Macrófagos: a solução mais completa

A vantagem dos macrófagos sobre o restante dos glóbulos brancos, embora eles também usem a fagocitose como arma principal, é que eles são capazes de reconhecer um amplo espectro de marcadores, componentes microbianos (como lipopolissacarídeos), peptídeos e até flagelinas.

Uma vez ativados, eles representam a maior força fagocítica do corpo. Eles não apenas possuem o mesmo arsenal que os neutrófilos (mesmo espécies reativas de oxigênio e nitrogênio), mas também podem expressar, sob exposição às citocinas corretas, uma óxido nítrico sintase induzível. Essa enzima é chamada iNOS para diferenciá-la de outros produtores de óxido nítrico (NO).

Este último possui poderosa atividade antimicrobiana e pode ser combinado com outros reagentes (como o superóxido) para produzir moléculas ainda mais poderosas.
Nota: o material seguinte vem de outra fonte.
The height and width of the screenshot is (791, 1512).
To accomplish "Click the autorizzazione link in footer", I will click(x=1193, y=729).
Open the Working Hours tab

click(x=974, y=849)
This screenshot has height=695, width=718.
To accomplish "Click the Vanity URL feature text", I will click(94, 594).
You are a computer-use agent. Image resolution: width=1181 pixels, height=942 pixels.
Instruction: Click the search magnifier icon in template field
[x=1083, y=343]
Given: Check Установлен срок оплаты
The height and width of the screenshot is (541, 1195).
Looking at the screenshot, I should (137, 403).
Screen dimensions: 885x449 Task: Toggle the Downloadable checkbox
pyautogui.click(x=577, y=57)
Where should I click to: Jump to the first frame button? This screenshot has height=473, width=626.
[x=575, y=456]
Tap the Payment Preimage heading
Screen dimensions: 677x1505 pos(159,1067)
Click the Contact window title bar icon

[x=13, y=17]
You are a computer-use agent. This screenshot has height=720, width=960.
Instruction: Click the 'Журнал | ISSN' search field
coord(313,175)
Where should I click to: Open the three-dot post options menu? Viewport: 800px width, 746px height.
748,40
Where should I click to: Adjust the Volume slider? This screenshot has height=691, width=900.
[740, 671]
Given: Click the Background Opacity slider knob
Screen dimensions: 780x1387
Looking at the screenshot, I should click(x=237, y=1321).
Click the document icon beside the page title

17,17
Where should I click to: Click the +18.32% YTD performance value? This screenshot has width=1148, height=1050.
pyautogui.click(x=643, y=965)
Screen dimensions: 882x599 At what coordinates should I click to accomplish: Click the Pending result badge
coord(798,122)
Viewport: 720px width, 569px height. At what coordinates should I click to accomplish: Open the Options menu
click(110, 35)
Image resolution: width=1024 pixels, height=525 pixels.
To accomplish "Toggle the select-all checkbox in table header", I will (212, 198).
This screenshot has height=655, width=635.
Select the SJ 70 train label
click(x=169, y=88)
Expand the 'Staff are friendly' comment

Estudos em ratos mostraram que o segredo do nosso corpo para conter microorganismos perigosos como o da tuberculose (Mycobacterium tuberculosis) foi a liberação do NO.

Obviamente, eles também atuam como “apresentadores” dos linfócitos T auxiliares com a ajuda de moléculas de histocompatibilidade de classe II, sobre as quais falaremos um pouco mais nos próximos capítulos.

A última qualidade dos macrófagos é a comunicação e o trabalho coordenado. Através da secreção de múltiplas citocinas (como IL-1, TNF-alfa e IL-6), pode induzir respostas inflamatórias, promover o aparecimento de sinais e sintomas e até iniciar a cascata do complemento.